If present trends continue, the United Church of Canada will only have around 250,000 members in 13 years’ time. But who cares about people when there’s Creation to worry about?
“Creation” is the predominant obsession of the United Church: it wants a carbon tax, no Northern Gateway oil pipeline, no oilsands; in fact, no fossil fuels at all. An irony that is lost on it is that it is about to become a fossil itself.
Not unlike prissy puritans of yore, the United Church of Canada seems to enjoy defining itself by what it wants to suppress; although it would love to impose its carbon puritanism on absolutely everyone, it unlikely to succeed since very few listen to or care about the tarradiddles that ooze like noxious secretions from the deliberations of its governing body.

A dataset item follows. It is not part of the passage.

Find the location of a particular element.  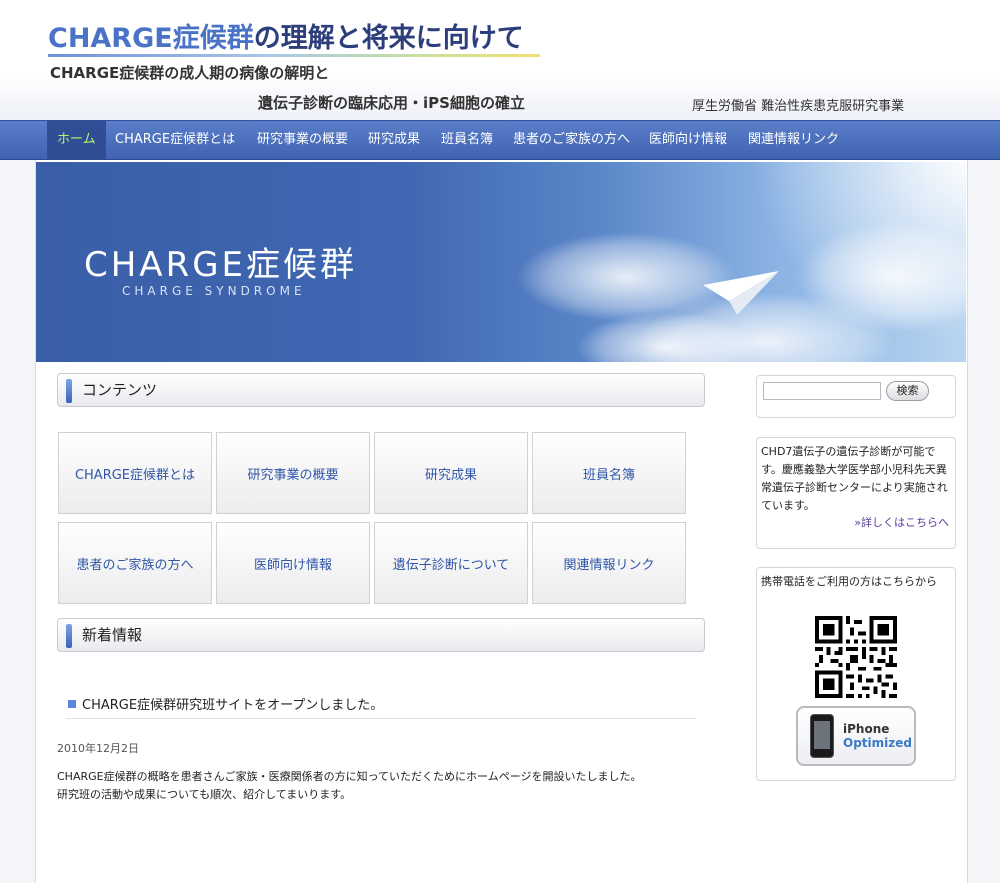

nav-item-doctors: 医師向け情報 is located at coordinates (688, 140).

And if that isn’t enough to warrant consigning the United Church to the ecclesial junk-yard, it presses home its case by having a venomous hatred of Israel.
From here:
As the United Church of Canada struggles to fill many of its pews, the denomination will delve into contentious political issues at its 41st General Council in Ottawa this week.
“An appropriate price put on carbon, such as a carbon tax, would penalize the use of fossil fuels and could generate revenue for sustainable energy,” a group of high-ranking church officials from Toronto argues in its submission to delegates.
The 130 proposals up for debate also include a ban on oilsands expansion, opposing the Northern Gateway oil pipeline proposal and a partial boycott of Israeli products.
Other proposals call for improvement of the world’s oceans through the transmission of “healing love to Creation” and for the inclusion of the gay rights activists’ “rainbow symbol” in church offices and websites.
However, the United Church of Canada also has to deal with a dramatic decline in membership: membership has dipped from more than a million in the mid-1960s to less than 500,000 now.
Retired United Church minister David Ewart estimates that by 2025 membership will drop to around 250,000.